Duruşmaya şu isimler izledi:Uluslararası Af Örgütü'nden Tarık Beyhan, Batuhan Durmuş, Milena Buyum, İtalya’nın İstanbul Konsolosu Gabriele Ingrosso, - Heinrich Böll Stiftung Derneği’nden Yonca Verdioğlu, Goethe Enstitüsü’nden Verena Sommerfeld, Almanya Büyükelçiliği Başkatibi Mr. Paul Amann, Uluslararası Barolar Birliği’nden (International Bar Association) Philip Chambers, Birleşik Krallık Ankara Başkonsolosluğu’ndan Katie Lambert, Uluslararası İnsan Hakları İzleme Örgütü'nden (Human Rights Watch) Emma Sinclair Webb |
Gezi davası hakkında
Gezi davası soruşturmasının açılmasından itibaren 78 ay, Osman Kavala’nın tutuklanmasının üzerinden 26 ay, iddianamenin açıklanıp dava sürecinin başlamasını takiben 10 ay geçti.
* 18 Ekim 2017 tarihinde Gaziantep’ten uçakla dönmekte olan iş insanı Osman Kavala, Atatürk Havalimanı’nda gözaltına alındı.
* 1 Kasım 2017’de “anayasal düzeni değiştirmeye teşebbüs, hükümeti ortadan kaldırma” suçlamasıyla Kavala’nın tutuklandığı duyuruldu.

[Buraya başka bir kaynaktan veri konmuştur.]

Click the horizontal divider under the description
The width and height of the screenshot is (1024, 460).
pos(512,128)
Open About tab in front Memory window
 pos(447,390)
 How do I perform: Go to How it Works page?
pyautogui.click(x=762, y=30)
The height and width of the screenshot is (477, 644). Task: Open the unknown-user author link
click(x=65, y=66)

Tutuklama talebini içeren sevk yazısında, Kavala’nın Gezi olaylarının yöneticisi ve finansörü olduğu iddia ediliyordu.
* Soruşturma dosyası, tutuklu Kavala ve avukatlarından kısıtlamalarla gizlenirken soruşturma bilgileri medyaya servis edildi.

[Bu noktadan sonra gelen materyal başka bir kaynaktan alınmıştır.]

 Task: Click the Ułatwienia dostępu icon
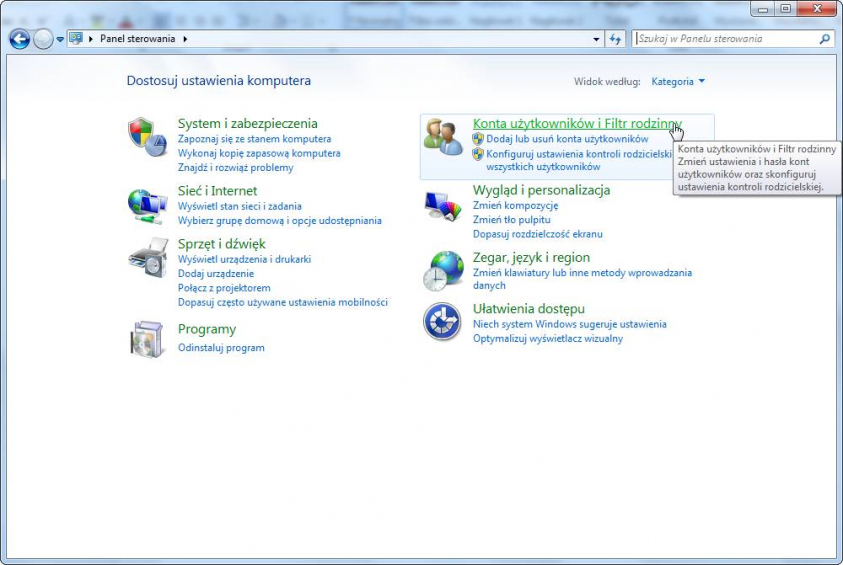[x=443, y=322]
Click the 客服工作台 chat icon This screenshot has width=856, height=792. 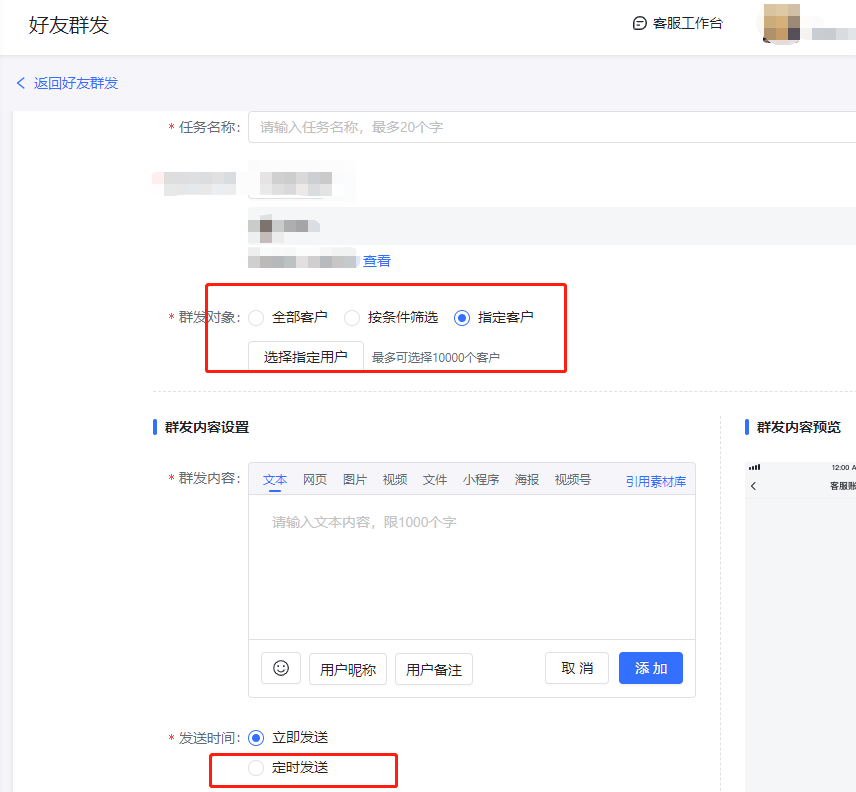click(x=640, y=23)
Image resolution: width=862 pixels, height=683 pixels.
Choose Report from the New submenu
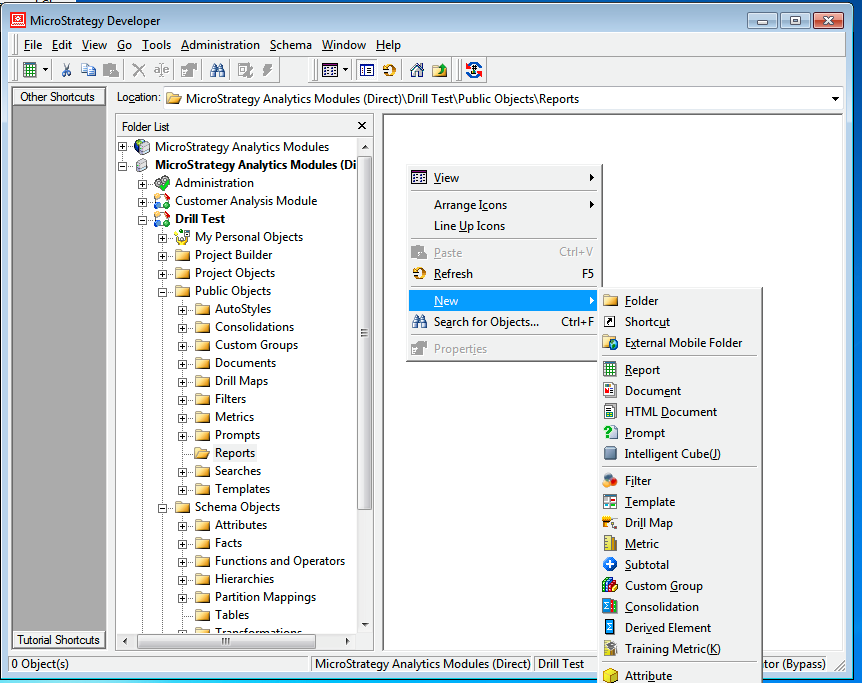642,370
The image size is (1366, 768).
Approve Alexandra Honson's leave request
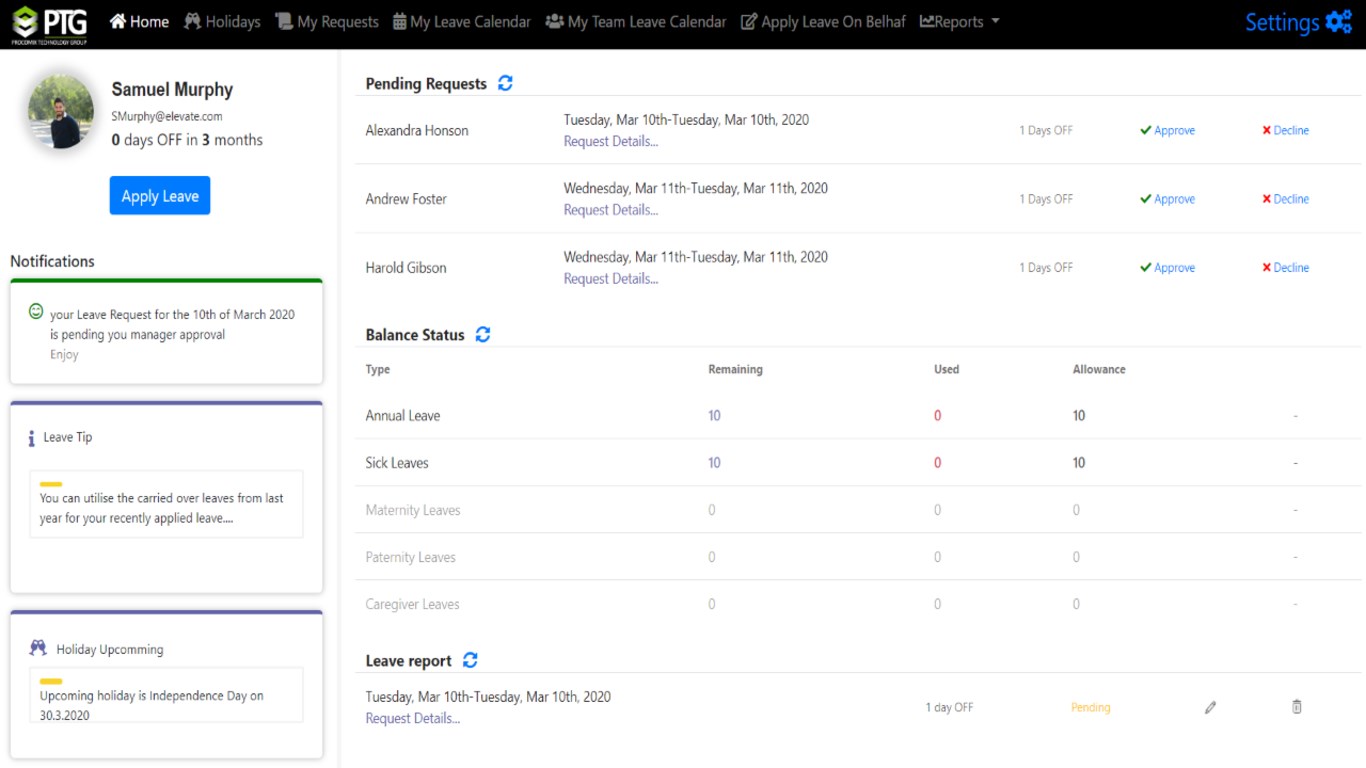(1167, 130)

* 16 Kasım 2018’de aralarında Kavala’nın kurucusu olduğu Anadolu Kültür’ün bazı yöneticilerinin de yer aldığı yeni bir gözaltı dalgası yaşandı. Sivil toplum profesyoneli Yiğit Aksakoğlu tutuklandı.
* Daha önce beraat etmiş Taksim Dayanışması üyeleri de ifadeye çağırıldı, medyada daha geniş bir soruşturma listesi olduğu haberleri yayınlandı.
* 19 ay hakim karşısına çıkartılmadan, iddianame hazırlanmadan hapiste tutulan Kavala’nın avukatları bile soruşturmayı basından takip etmek zorunda bırakıldı.
* Yaklaşık 1,5 yıl hiçbir hukuki süreç işletilmeden geçirildi.
* Savcılığın hazırladığı iddianame 19 Şubat 2019 günü açıklandı, 4 Mart’ta mahkeme tarafından kabul edildi.
* Altı yıl önce yaşanan Gezi olaylarıyla ilgili olarak 16 ayda hazırlanan iddianamede, 16 kişi hakkında müebbet hapis isteniyordu.
* İddianame ve eklerinde telefon tape’leri ağırlıktaydı.
* 657 sayfalık iddianamenin, çoğu dinleme kayıtlarından oluşan
* 8 bin sayfanın üzerinde ek dokümanı olduğu açıklandı.
* 24 Haziran 2019’da davanın ilk duruşmasında ilk savunmalar yapıldı. Tutuklu sanık Yiğit Aksakoğlu tahliye edildi.
* Anayasa Mahkemesi 22 Mayıs 2019’da Osman Kavala’nın bireysel başvurusuna, kendi raportörünün aksi yöndeki görüşüne rağmen, oy çokluğu ile “ihlal yok” kararı verdi.
* 24 Haziran, 18 Temmuz ve 9 Ekim’deki duruşmalarda mahkeme Osman Kavala için tahliye taleplerini reddetti.
* Davaya başlandığı tarihten itibaren sanıklar ve izleyiciler üç ayrı heyetle karşı karşıya kaldı. Kavala için tahliye isteyen mahkeme başkanı acilen görevden alındı!
*10 Aralık 2019’da Avrupa İnsan Hakları Mahkemesi (AIHM), Osman Kavala’nın bireysel başvurusuyla ilgili ihlal kararını açıkladı. Üç ayrı gerekçeyle verilen ihlal kararlarının ikisi oy birliği, biri oy çokluğuyla alındı.
* AİHM ayrıca Kavala’nın makul şüphe bulunmadan siyasi gerekçelerle tutuklandığına hükmederek, tutukluluğun derhal sona erdirilmesini istedi.